Dr. Mark Rosenberg was the director of the National Center for Injury Prevention and Control at the CDC at the time that the Dickey Amendment was passed and funding for gun research was taken away. He told ABC News that without comprehensive firearm-injury research, public health officials cannot give research-based advice for reducing deaths and injuries associated with firearms use.

“There are basic questions ... How do you get people to buy gun safes? How do you get people to store guns unloaded?” Rosenberg told ABC News. “Can firearms instructors who teach shooting also teach safe storage? Will that work? We don’t know.”

Similar to how automobile-related deaths have steadily decreased in recent decades thanks to safety measure like airbags, seat belts and anti-lock brakes, Rosenberg said, science could be used to help reduce injuries and deaths associated with firearms in the U.S.

Many of the current proposals from both conservative and liberal policymakers are not based on sound science, Rosenberg said, because there have been few comprehensive firearm studies in the U.S. since shortly after the Dickey Amendment. Rosenberg, who is now the president of the nonprofit public health group Task Force for Global Health, pointed out that proposals such as arming every teacher or taking away assault rifles are not based on sound science.

“Doing the research suggests how people can have their guns and keep their communities safe,” he said. “You can’t lock up the science for 20 years and try to proceed by yelling.”

Because some studies had been approved and funded before the Dickey Amendment, the CDC released multiple comprehensive studies on the effects of firearms on public health up until 2001. However, for the last 15 years, the CDC’s studies have relied on basic surveillance data.

Mary Woolley, the president of Research!America, a nonprofit organization that advocates for making medical and health research a higher national priority, pointed out how public health research has saved hundreds of thousands of lives, from diminished tobacco use to increased use of bike helmets and additional safeguards to reduce child drownings in pools.

“Swimming pools [are] a good example of minimizing tragic deaths from toddlers ... They didn’t have fences around them” until studies showed they were safer with fences, Woolley explained. “Nobody thinks that we’re going to eliminate hazards. That’s not the point. It’s to minimize dangers from things that we need and enjoy.”

She said public health is about finding ways to make life safer, not about eliminating risk.

“I think that firearms fall into both of those categories,” she said. “We need them, they’re protected by the Bill of Rights, can be enjoyable ... But it doesn’t need to be dangerous.”
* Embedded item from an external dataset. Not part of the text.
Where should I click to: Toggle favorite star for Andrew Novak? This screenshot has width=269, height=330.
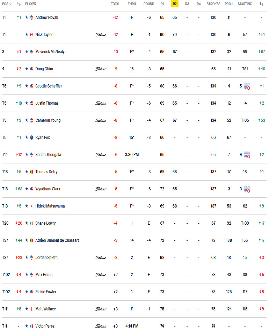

“It’s really hard to know why we’re waiting,” Woolley said. “You want to know your Congress is doing everything in their power ... It’s about figuring out how this can be a much safer environment.”

Even the man who lent his name to the Dickey Amendment has found the lack of CDC research chilling. In a joint op-ed that he wrote with Rosenberg in December 2015 in The Washington Post, they advocated for research.

“We have also come to see that gun-violence research can be created, organized and conducted with two objectives: first, to preserve the rights of law-abiding citizens and legal gun owners and, second, to make our homes and communities safer,” Dickey and Rosenberg wrote. “Well-structured research can be conducted to develop technologies and identify ways to achieve both objectives. We can get there only through research.”